*Stored data*

____

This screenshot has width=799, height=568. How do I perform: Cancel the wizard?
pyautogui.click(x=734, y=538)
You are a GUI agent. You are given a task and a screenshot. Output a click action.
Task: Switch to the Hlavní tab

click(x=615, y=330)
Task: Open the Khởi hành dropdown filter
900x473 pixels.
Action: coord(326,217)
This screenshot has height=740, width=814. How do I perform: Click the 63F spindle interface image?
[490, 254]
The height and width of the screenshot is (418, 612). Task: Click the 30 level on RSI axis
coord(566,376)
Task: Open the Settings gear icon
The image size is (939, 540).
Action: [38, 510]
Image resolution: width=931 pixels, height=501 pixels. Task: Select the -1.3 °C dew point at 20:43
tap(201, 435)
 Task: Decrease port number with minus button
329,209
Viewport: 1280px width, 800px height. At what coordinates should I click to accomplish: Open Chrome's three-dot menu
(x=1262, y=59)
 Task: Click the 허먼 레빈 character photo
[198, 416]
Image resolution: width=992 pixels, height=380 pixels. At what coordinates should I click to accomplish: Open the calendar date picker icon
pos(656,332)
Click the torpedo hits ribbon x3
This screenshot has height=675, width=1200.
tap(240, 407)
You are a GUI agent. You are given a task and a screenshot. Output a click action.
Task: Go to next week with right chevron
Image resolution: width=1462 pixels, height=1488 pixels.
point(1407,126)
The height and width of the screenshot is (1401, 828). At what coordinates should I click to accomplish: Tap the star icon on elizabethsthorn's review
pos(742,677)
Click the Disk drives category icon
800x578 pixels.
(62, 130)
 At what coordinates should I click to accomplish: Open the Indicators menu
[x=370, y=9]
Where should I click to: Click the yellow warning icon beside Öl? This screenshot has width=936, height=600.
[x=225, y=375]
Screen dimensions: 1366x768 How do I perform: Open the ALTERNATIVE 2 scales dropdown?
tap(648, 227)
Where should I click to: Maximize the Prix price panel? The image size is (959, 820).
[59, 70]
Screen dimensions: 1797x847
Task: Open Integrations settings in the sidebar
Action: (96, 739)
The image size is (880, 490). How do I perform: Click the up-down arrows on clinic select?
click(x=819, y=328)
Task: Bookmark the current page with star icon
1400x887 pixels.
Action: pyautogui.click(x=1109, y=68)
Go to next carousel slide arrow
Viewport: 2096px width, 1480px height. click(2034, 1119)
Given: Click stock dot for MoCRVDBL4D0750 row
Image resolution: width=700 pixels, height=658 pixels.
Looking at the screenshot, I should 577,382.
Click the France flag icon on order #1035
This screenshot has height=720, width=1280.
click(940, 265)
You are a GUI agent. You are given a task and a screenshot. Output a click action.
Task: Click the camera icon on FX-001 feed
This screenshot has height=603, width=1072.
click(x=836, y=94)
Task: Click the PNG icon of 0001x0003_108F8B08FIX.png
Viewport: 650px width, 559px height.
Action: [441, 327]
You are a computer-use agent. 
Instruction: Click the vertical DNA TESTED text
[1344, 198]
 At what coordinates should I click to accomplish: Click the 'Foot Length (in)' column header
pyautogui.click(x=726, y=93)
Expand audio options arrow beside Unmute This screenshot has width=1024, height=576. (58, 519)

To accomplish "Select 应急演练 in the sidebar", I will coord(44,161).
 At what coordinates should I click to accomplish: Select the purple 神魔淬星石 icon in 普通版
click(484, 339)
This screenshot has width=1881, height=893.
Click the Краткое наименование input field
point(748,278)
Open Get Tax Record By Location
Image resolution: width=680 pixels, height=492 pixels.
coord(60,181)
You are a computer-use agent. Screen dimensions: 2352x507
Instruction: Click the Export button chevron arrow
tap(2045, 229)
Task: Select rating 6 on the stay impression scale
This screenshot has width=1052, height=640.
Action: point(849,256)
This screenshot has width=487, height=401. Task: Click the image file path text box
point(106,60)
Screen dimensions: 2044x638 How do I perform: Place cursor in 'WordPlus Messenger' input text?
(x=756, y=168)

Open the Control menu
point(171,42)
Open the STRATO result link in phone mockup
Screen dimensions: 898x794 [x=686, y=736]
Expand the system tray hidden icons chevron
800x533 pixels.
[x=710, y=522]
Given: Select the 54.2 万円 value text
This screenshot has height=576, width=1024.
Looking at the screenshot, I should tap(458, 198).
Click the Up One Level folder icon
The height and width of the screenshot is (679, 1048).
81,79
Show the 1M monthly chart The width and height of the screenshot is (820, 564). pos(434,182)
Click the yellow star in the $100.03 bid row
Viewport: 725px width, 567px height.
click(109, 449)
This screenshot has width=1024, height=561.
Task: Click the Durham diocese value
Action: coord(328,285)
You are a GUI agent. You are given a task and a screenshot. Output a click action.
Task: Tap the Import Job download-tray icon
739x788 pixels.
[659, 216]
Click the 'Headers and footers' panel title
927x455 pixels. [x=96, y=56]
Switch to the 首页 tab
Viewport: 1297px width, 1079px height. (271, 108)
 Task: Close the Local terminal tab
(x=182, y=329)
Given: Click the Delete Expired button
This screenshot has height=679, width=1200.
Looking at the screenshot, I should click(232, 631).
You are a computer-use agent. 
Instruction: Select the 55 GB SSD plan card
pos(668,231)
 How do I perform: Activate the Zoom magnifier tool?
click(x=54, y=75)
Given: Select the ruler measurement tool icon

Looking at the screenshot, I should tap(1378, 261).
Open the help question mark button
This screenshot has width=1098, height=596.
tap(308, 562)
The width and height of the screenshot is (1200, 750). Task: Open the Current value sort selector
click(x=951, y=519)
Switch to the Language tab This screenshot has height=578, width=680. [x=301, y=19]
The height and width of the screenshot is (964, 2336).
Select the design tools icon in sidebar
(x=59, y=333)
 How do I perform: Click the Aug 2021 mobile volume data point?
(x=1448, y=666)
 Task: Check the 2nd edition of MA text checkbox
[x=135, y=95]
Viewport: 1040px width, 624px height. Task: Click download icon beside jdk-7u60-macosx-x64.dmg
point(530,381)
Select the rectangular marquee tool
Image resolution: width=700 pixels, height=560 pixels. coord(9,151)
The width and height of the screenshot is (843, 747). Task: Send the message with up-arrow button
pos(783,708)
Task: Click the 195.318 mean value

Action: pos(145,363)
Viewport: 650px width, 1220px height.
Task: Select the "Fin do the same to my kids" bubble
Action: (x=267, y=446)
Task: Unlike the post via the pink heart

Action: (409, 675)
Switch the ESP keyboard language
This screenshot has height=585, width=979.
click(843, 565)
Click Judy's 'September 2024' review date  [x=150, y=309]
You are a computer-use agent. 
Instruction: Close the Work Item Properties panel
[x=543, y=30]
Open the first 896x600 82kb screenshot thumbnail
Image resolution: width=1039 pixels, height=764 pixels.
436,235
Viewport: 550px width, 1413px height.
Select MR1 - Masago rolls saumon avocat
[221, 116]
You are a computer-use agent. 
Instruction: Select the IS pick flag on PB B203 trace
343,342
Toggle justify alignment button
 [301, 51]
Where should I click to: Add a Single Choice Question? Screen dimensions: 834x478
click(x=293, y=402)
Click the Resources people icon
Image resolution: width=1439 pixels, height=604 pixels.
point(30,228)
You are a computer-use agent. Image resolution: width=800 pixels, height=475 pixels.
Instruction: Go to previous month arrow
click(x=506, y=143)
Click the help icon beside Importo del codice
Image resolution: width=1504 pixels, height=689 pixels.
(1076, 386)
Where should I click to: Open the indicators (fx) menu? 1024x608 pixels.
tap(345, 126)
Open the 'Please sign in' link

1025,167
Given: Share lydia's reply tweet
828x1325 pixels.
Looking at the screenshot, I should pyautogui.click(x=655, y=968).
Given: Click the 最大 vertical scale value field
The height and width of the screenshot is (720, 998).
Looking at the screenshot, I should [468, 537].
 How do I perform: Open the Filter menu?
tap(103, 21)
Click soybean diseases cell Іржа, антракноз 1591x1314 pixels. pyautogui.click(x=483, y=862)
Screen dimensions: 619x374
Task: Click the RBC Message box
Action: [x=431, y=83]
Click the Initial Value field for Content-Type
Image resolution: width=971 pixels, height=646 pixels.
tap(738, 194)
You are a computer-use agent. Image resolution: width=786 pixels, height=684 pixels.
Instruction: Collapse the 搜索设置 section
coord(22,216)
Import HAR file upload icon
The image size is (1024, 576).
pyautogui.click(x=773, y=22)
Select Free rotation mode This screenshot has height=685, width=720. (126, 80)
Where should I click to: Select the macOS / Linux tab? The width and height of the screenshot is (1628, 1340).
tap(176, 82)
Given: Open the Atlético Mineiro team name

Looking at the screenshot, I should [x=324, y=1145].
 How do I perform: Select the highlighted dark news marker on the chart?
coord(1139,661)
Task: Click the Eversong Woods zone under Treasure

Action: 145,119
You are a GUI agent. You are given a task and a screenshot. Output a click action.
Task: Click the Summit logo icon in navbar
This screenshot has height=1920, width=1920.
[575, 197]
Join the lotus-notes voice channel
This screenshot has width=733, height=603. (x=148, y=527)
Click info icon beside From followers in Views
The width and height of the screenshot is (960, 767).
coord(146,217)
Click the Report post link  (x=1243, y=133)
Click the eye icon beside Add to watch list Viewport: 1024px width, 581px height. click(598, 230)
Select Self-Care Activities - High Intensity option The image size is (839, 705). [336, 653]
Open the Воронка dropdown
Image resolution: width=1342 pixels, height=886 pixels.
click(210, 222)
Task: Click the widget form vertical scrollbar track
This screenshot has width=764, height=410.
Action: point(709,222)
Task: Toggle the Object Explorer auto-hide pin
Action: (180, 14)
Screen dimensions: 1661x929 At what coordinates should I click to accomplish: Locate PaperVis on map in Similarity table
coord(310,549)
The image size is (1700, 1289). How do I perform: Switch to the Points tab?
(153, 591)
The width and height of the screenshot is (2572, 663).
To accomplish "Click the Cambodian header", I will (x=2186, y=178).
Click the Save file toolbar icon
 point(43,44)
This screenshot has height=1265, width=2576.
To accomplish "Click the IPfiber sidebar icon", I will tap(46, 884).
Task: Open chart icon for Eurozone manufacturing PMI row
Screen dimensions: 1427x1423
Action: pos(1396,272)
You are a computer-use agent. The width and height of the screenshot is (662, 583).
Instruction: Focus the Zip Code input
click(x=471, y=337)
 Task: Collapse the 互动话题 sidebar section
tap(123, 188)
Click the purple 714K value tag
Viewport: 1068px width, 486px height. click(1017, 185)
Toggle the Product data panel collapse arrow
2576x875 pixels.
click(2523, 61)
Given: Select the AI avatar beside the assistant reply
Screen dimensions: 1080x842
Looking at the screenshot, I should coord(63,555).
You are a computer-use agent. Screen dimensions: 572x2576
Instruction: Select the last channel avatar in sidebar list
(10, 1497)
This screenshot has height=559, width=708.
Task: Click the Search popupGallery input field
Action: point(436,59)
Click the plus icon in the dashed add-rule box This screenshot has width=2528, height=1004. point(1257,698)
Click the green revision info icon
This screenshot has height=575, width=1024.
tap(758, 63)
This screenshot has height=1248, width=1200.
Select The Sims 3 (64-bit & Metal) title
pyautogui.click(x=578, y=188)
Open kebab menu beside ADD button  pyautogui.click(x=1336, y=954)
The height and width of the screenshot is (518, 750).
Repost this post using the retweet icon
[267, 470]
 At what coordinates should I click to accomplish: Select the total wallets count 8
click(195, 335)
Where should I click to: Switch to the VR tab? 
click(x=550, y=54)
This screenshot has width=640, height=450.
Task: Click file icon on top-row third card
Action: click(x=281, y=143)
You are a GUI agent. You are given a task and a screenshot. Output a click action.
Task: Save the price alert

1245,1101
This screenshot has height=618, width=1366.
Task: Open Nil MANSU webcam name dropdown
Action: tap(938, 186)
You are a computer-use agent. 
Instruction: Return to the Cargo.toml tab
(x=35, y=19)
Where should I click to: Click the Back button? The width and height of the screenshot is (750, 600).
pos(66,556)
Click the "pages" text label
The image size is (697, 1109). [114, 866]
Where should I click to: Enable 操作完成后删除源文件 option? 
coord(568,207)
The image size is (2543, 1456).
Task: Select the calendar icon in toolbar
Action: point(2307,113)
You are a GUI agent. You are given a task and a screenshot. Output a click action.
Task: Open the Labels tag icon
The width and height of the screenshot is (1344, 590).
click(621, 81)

____

*WORK TASK*
Return, from the data above, each line in which the string "reply" appears.

*WRITTEN ANSWER*
Given: Share lydia's reply tweet
Given: Select the AI avatar beside the assistant reply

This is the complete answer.